Records from a collection
- - -

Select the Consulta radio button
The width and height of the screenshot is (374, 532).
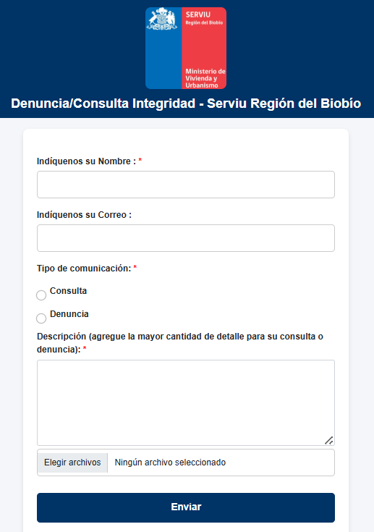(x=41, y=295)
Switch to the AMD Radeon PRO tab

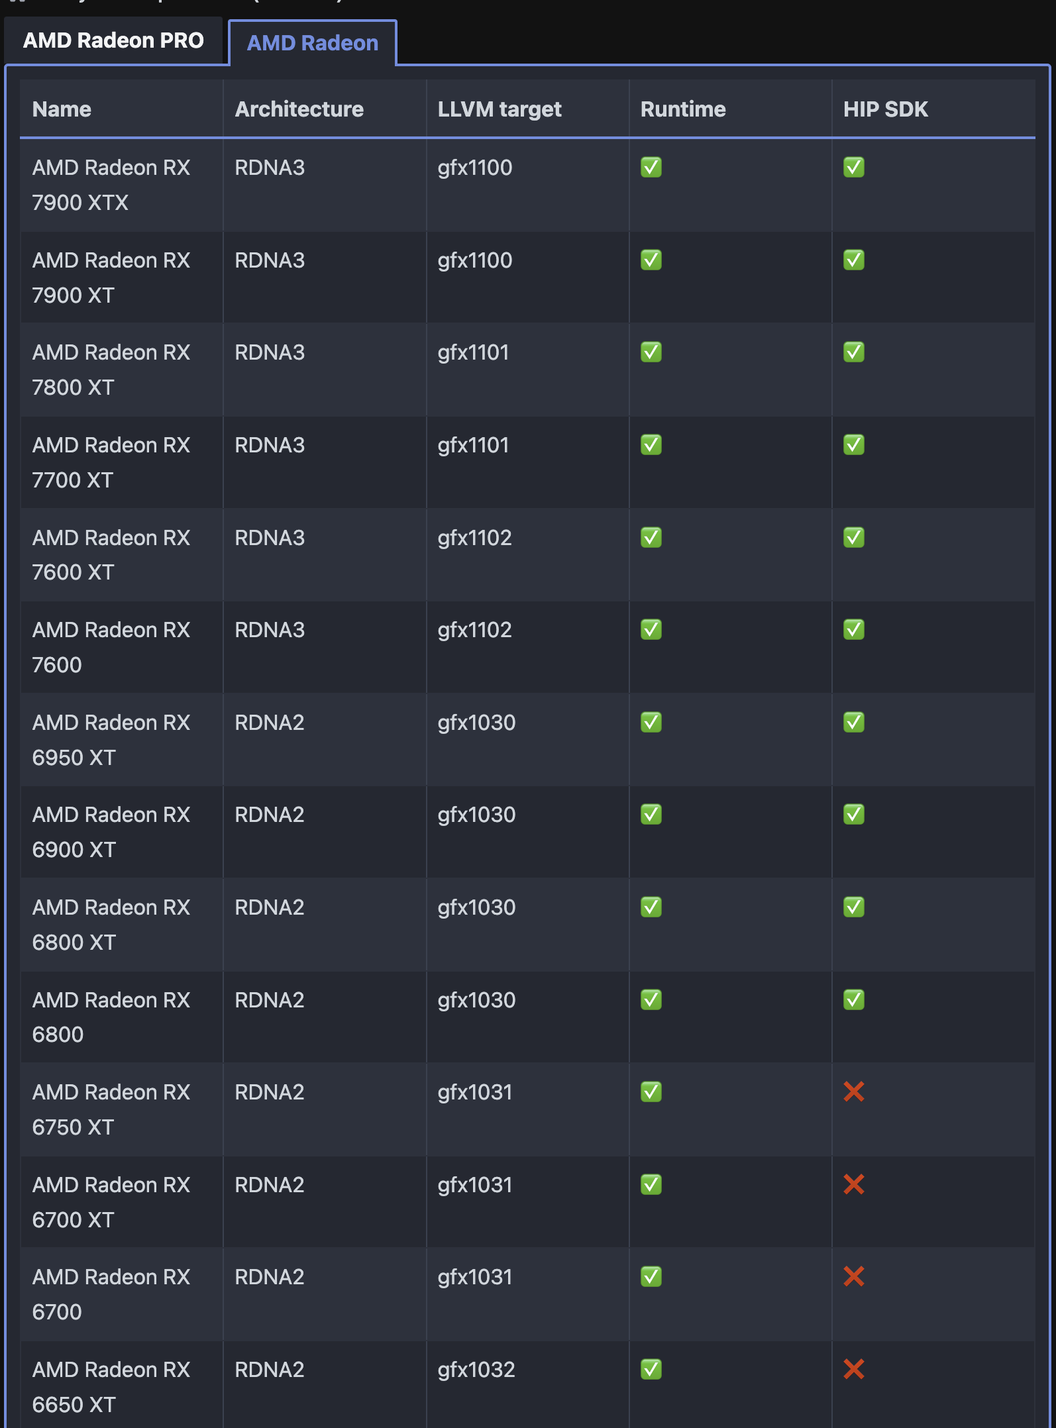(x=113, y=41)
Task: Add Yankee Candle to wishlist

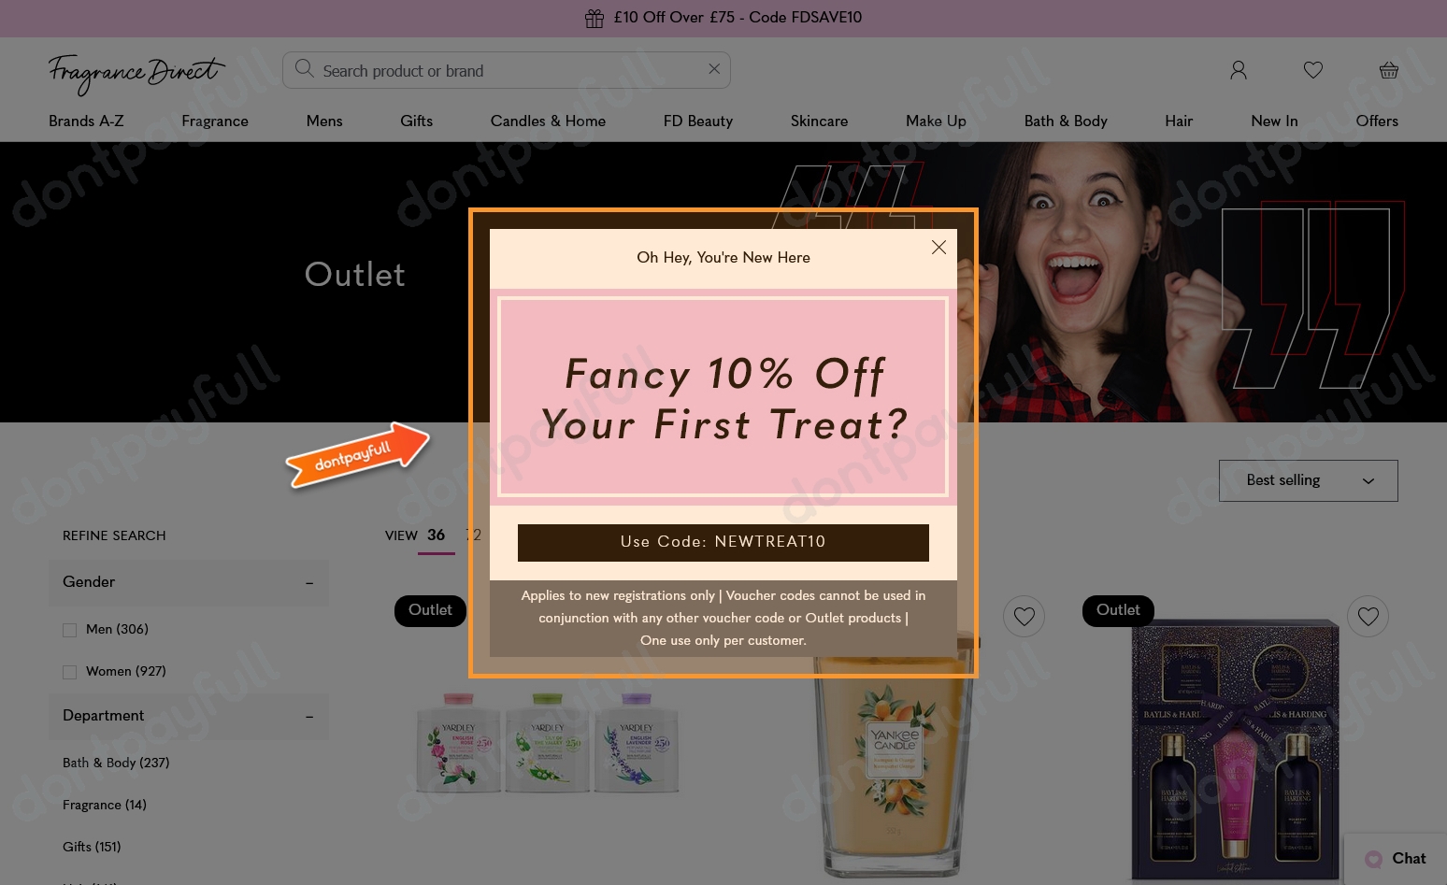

- - -

TASK STATEMENT
Turn the lines of the material above into a JSON list of strings, one string per line, skipping blank lines. Leave the pictures out.

REPLY
[
  "Select the Consulta radio button",
  "The width and height of the screenshot is (374, 532).",
  "(x=41, y=295)",
  "Switch to the AMD Radeon PRO tab",
  "(x=113, y=41)",
  "Task: Add Yankee Candle to wishlist"
]